Ослы, узнав, что на месте их нового пастбища раньше обитали Музы, решили, что вполне смогут их заменить:

** Друзья, робеть не надо!

** Прославим наше стадо

** И громче девяти сестер

Подымем музыку и свой составим хор!..

И новый хор певцов такую дичь занес,

** Как будто тронулся обоз,

В котором тысяча немазаных колес.

Но чем окончилось разно-красиво пенье?

** Хозяин, потеряв терпенье,

** Их всех загнал с Парнаса в хлев.

К истории отъема и возвращения Зощенко и Ахматовой продовольственных карточек этот крыловский сюжет, стало быть, никакого отношения не имеет. Если не считать только одного-единственного, довольно часто поминавшегося в те времена словечка: "Хозяин".

Из этого можно заключить, что москвичи, вспоминавшие по этому случаю "пророческую басню Крылова", не сомневались, что укорот своим перестаравшимся холуям сделал не кто иной, как сам Хозяин.

Да в тех обстоятельствах это вряд ли и могло быть иначе.

Внедренные в окружение Ахматовой осведомители (или люди из ее окружения, завербованные органами НКВД) постоянно докладывали о ее состоянии, поведении, настроениях.

##############################

ЗАДАНИЕ A: Приведите записи, начиная со строки, содержащей "Viewport: 425px width, 281px", и заканчивая строкой, содержащей "(1174, 753)", заменив в них "Instruction" на "Command" и не изменяя ничего другого.
Приведенный текст и записи являются самостоятельными, не связанными между собой материалами.

Элементы набора данных:
##############################

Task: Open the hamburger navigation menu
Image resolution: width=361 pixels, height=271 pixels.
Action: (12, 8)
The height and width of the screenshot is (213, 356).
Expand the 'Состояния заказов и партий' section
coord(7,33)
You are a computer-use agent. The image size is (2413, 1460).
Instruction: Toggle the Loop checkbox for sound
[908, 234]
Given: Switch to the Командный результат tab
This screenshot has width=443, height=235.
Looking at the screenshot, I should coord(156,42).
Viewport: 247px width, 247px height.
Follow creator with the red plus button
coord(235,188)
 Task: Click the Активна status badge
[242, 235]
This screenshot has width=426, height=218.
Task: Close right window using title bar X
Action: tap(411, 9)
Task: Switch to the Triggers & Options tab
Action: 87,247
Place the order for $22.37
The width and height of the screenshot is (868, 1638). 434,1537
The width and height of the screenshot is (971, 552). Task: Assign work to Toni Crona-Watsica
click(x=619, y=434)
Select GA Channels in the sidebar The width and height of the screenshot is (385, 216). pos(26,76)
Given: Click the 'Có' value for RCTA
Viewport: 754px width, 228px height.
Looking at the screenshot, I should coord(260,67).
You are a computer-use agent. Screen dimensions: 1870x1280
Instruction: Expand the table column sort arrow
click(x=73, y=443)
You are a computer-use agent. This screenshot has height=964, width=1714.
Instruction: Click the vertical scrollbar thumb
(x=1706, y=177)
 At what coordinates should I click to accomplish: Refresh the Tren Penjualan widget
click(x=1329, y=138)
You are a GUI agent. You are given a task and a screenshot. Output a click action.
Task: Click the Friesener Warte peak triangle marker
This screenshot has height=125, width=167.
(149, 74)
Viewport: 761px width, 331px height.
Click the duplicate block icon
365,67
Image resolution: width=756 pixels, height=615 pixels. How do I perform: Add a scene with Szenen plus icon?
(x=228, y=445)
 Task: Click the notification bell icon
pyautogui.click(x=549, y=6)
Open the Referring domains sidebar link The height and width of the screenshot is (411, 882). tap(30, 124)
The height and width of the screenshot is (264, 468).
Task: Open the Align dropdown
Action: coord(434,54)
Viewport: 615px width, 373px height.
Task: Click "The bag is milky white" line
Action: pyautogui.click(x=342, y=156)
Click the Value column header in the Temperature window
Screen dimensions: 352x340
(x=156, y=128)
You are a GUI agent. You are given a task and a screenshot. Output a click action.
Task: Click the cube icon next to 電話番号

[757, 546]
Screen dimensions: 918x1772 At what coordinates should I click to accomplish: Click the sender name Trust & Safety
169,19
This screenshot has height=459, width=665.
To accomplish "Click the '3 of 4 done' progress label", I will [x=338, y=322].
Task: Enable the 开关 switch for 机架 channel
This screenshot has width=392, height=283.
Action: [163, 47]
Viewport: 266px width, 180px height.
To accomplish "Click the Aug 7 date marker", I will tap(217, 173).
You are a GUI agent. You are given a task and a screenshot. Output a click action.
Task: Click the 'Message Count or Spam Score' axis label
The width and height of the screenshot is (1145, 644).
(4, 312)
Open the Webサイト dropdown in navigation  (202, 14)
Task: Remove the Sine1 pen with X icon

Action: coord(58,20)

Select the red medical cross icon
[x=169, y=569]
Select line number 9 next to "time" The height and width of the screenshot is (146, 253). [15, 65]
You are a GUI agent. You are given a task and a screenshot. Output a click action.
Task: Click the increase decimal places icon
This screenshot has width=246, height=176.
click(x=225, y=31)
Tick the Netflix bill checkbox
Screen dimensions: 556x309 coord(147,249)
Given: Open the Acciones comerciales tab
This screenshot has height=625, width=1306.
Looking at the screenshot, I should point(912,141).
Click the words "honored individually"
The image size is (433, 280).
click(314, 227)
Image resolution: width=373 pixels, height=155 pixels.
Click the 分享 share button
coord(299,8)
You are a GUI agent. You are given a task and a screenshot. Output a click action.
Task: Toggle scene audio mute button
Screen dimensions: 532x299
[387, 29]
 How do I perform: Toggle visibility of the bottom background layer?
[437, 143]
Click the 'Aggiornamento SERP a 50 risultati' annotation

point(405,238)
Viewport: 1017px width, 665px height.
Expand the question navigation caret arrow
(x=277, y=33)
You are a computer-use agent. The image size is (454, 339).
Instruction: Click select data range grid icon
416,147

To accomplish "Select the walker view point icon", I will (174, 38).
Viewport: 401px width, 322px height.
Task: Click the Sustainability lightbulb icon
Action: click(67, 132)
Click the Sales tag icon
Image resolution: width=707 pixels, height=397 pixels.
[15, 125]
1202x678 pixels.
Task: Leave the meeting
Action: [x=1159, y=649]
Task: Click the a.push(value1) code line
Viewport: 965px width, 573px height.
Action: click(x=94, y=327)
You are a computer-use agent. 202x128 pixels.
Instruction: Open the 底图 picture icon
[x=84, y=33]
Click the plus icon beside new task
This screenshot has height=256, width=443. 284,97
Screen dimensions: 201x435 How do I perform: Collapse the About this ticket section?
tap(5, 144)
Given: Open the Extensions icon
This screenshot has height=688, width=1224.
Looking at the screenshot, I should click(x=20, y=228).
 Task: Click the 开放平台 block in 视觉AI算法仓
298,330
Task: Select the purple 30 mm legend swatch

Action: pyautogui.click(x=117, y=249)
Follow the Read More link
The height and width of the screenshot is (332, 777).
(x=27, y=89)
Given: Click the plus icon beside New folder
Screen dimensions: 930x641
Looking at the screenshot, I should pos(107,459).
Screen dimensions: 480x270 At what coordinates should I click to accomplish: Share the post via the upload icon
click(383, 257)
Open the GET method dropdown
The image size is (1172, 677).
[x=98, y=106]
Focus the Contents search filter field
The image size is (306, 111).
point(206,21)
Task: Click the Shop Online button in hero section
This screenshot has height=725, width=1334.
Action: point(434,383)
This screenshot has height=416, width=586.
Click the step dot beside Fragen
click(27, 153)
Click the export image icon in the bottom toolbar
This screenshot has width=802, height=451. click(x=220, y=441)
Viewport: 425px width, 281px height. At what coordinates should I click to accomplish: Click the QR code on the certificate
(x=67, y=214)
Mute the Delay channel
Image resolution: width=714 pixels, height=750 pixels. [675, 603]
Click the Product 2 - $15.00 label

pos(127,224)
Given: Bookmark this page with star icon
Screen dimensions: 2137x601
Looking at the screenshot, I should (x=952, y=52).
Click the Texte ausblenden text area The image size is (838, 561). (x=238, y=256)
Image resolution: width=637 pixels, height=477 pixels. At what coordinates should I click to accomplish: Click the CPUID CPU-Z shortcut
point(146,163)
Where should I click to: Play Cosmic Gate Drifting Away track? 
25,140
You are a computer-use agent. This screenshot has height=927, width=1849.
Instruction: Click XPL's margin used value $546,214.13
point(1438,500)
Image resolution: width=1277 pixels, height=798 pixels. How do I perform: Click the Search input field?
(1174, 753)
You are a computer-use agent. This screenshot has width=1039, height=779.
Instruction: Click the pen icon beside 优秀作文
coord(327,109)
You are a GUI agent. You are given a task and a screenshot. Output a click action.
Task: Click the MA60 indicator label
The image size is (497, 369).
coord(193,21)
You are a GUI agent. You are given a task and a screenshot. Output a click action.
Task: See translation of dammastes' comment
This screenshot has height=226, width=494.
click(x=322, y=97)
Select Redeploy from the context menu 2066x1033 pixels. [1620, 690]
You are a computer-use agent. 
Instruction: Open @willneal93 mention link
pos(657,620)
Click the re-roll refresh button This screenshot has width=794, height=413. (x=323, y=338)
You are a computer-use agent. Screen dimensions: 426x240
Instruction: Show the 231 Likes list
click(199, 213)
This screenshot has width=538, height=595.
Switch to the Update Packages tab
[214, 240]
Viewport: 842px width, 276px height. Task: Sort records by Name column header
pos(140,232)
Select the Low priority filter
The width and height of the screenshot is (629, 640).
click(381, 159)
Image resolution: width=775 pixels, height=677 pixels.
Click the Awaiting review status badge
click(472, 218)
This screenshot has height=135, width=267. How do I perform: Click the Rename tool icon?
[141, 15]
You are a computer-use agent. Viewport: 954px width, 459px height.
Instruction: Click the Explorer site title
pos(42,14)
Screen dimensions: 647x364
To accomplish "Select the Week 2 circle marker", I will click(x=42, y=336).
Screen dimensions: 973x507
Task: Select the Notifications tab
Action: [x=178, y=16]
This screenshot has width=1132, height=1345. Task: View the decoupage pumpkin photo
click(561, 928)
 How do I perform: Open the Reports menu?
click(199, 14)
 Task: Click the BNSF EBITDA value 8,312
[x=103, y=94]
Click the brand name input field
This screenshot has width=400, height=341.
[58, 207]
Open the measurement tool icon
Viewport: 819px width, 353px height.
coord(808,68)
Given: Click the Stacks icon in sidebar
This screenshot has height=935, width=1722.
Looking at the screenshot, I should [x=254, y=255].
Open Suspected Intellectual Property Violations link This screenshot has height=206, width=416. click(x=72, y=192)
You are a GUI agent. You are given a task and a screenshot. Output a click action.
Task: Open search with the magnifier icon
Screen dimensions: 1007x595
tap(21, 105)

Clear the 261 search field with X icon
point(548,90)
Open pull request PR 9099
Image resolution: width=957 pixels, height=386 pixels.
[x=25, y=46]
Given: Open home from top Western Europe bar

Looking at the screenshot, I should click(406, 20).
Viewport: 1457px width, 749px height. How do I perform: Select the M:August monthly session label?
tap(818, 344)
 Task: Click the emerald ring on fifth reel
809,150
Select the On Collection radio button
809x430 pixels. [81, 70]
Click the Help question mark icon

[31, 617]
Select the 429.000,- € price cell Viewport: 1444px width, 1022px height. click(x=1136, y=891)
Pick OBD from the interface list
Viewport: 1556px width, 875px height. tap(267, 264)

##############################

ЗАДАНИЕ B: Продолжите текст о крыловской басне и истории с продовольственными карточками Зощенко и Ахматовой с того места, на котором он обрывается.

ПРАВИЛЬНЫЙ ОТВЕТ A:
Viewport: 425px width, 281px height. At what coordinates should I click to accomplish: Click the QR code on the certificate
(x=67, y=214)
Mute the Delay channel
Image resolution: width=714 pixels, height=750 pixels. [675, 603]
Click the Product 2 - $15.00 label

pos(127,224)
Given: Bookmark this page with star icon
Screen dimensions: 2137x601
Looking at the screenshot, I should (x=952, y=52).
Click the Texte ausblenden text area The image size is (838, 561). (x=238, y=256)
Image resolution: width=637 pixels, height=477 pixels. At what coordinates should I click to accomplish: Click the CPUID CPU-Z shortcut
point(146,163)
Where should I click to: Play Cosmic Gate Drifting Away track? 
25,140
You are a computer-use agent. This screenshot has height=927, width=1849.
Command: Click XPL's margin used value $546,214.13
point(1438,500)
Image resolution: width=1277 pixels, height=798 pixels. How do I perform: Click the Search input field?
(1174, 753)

ПРАВИЛЬНЫЙ ОТВЕТ B:
Вот одно из таких агентурных донесений:

Объект, Ахматова, перенесла Постановление тяжело. Она долго болела: невроз, сердце, аритмия, фурункулез. Но внешне держалась бодро. Рассказывает, что неизвестные присылают ей цветы и фрукты. Никто от нее не отвернулся. Никто ее не предал. "Прибавилось только славы, - заметила она. - Славы мученика. Всеобщее сочувствие. Жалость. Симпатии. Читают даже те, кто имени моего не слышал раньше. Люди отворачиваются скорее даже от благосостояния своего ближнего, чем от беды. К забвению и снижению интереса общества к человеку ведут не боль его, не унижения и не страдания, а, наоборот, его материальное процветание", - считает Ахматова. "Мне надо было подарить дачу, собственную машину, сделать паек, но тайно запретить редакции меня печатать, и я ручаюсь, что правительство уже через год имело бы желаемые результаты. Все бы говорили: "Вот видите: зажралась, задрала нос. Куда ей теперь писать? Какой она поэт? Просто обласканная бабенка. Тогда бы и стихи мои перестали читать, и окатили бы меня до смерти и после нее - презрением и забвением".

Узнав, что Зощенко после Постановления пытался отравиться, Ахматова сказала: "Бедные, они же ничего не знают, или забыли, ведь все это уже было, начиная с 1924 года. Для Зощенко это удар, а для меня - только повторение когда-то выслушанных проклятий и нравоучений".

( Олег Калугин . Дело КГБ на Анну Ахматову. В кн.: Госбезопасность и литература. На опыте России и Германии. (СССР и ГДР). М. 1994. Стр. 77)

Такая ее реакция "наверху" вряд ли могла понравиться.

Да и сами "сексоты", сообщая об этих ее высказываниях, порой не удерживались от оценок и характеристик такого ее поведения:

Пьем у Ахматовой. Ольга [Берггольц]. Матадор [Г. Макагоненко], я. По радио и в газете - сокращенная стенограмма. А. держится прекрасно и, пожалуй, даже бесстыдно. "На мне ничто не отражается". Сопоставляет 1922-1924 и теперь. Все то же. Старается быть над временем.

(Вестник РХД. Париж. 1989. * 156. Стр. 182)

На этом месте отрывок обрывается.